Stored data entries
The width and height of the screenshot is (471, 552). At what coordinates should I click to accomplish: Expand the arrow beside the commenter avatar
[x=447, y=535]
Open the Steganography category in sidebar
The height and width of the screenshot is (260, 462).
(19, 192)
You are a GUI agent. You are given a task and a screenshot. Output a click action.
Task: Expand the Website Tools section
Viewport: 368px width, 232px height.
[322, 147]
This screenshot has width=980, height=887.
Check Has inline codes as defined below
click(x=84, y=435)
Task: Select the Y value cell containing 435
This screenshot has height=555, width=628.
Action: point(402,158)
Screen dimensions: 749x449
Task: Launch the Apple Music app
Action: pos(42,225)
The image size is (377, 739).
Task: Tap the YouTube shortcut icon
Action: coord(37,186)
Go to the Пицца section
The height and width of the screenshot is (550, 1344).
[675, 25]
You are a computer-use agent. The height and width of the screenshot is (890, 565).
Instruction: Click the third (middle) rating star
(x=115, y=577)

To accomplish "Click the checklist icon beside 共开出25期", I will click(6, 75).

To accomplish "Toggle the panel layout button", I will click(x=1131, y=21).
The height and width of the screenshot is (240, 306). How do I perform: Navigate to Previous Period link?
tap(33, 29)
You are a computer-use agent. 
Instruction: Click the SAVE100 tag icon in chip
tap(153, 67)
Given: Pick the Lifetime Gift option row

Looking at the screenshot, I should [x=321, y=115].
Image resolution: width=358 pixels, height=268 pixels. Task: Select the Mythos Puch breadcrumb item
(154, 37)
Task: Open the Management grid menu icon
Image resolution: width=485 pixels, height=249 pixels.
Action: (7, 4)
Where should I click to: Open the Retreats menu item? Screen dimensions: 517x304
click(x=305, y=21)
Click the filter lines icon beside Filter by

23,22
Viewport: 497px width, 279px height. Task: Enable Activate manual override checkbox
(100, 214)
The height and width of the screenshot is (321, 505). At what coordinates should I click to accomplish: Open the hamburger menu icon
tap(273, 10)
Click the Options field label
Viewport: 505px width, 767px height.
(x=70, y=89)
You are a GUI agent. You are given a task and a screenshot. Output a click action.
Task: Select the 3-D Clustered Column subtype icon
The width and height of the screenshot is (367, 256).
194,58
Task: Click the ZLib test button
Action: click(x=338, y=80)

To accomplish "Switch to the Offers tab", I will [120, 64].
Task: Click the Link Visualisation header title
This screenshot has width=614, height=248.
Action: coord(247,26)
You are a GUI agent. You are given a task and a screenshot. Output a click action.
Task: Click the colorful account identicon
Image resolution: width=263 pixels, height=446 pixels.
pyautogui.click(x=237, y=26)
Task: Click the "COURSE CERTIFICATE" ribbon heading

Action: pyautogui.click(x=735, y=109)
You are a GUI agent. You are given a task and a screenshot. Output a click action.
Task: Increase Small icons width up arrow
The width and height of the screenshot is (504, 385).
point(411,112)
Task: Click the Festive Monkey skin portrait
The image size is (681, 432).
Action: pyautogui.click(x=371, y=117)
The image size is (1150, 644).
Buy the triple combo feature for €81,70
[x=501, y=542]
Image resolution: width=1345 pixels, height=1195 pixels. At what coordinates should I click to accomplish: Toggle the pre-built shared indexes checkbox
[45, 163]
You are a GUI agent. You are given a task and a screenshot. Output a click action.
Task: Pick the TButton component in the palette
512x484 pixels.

*About this task*.
Transcribe the records in full, keeping every character as it is.

*Your response*.
The width and height of the screenshot is (471, 552). At what coordinates should I click to accomplish: Expand the arrow beside the commenter avatar
[x=447, y=535]
Open the Steganography category in sidebar
The height and width of the screenshot is (260, 462).
(19, 192)
You are a GUI agent. You are given a task and a screenshot. Output a click action.
Task: Expand the Website Tools section
Viewport: 368px width, 232px height.
[322, 147]
This screenshot has width=980, height=887.
Check Has inline codes as defined below
click(x=84, y=435)
Task: Select the Y value cell containing 435
This screenshot has height=555, width=628.
Action: point(402,158)
Screen dimensions: 749x449
Task: Launch the Apple Music app
Action: pos(42,225)
The image size is (377, 739).
Task: Tap the YouTube shortcut icon
Action: coord(37,186)
Go to the Пицца section
The height and width of the screenshot is (550, 1344).
[675, 25]
You are a computer-use agent. The height and width of the screenshot is (890, 565).
Instruction: Click the third (middle) rating star
(x=115, y=577)

To accomplish "Click the checklist icon beside 共开出25期", I will click(6, 75).

To accomplish "Toggle the panel layout button", I will click(x=1131, y=21).
The height and width of the screenshot is (240, 306). How do I perform: Navigate to Previous Period link?
tap(33, 29)
You are a computer-use agent. 
Instruction: Click the SAVE100 tag icon in chip
tap(153, 67)
Given: Pick the Lifetime Gift option row

Looking at the screenshot, I should [x=321, y=115].
Image resolution: width=358 pixels, height=268 pixels. Task: Select the Mythos Puch breadcrumb item
(154, 37)
Task: Open the Management grid menu icon
Image resolution: width=485 pixels, height=249 pixels.
Action: (7, 4)
Where should I click to: Open the Retreats menu item? Screen dimensions: 517x304
click(x=305, y=21)
Click the filter lines icon beside Filter by

23,22
Viewport: 497px width, 279px height. Task: Enable Activate manual override checkbox
(100, 214)
The height and width of the screenshot is (321, 505). At what coordinates should I click to accomplish: Open the hamburger menu icon
tap(273, 10)
Click the Options field label
Viewport: 505px width, 767px height.
(x=70, y=89)
You are a GUI agent. You are given a task and a screenshot. Output a click action.
Task: Select the 3-D Clustered Column subtype icon
The width and height of the screenshot is (367, 256).
194,58
Task: Click the ZLib test button
Action: click(x=338, y=80)

To accomplish "Switch to the Offers tab", I will [120, 64].
Task: Click the Link Visualisation header title
This screenshot has width=614, height=248.
Action: coord(247,26)
You are a GUI agent. You are given a task and a screenshot. Output a click action.
Task: Click the colorful account identicon
Image resolution: width=263 pixels, height=446 pixels.
pyautogui.click(x=237, y=26)
Task: Click the "COURSE CERTIFICATE" ribbon heading

Action: pyautogui.click(x=735, y=109)
You are a GUI agent. You are given a task and a screenshot. Output a click action.
Task: Increase Small icons width up arrow
The width and height of the screenshot is (504, 385).
point(411,112)
Task: Click the Festive Monkey skin portrait
The image size is (681, 432).
Action: pyautogui.click(x=371, y=117)
The image size is (1150, 644).
Buy the triple combo feature for €81,70
[x=501, y=542]
Image resolution: width=1345 pixels, height=1195 pixels. At what coordinates should I click to accomplish: Toggle the pre-built shared indexes checkbox
[45, 163]
You are a GUI agent. You are given a task and a screenshot. Output a click action.
Task: Pick the TButton component in the palette
512x484 pixels.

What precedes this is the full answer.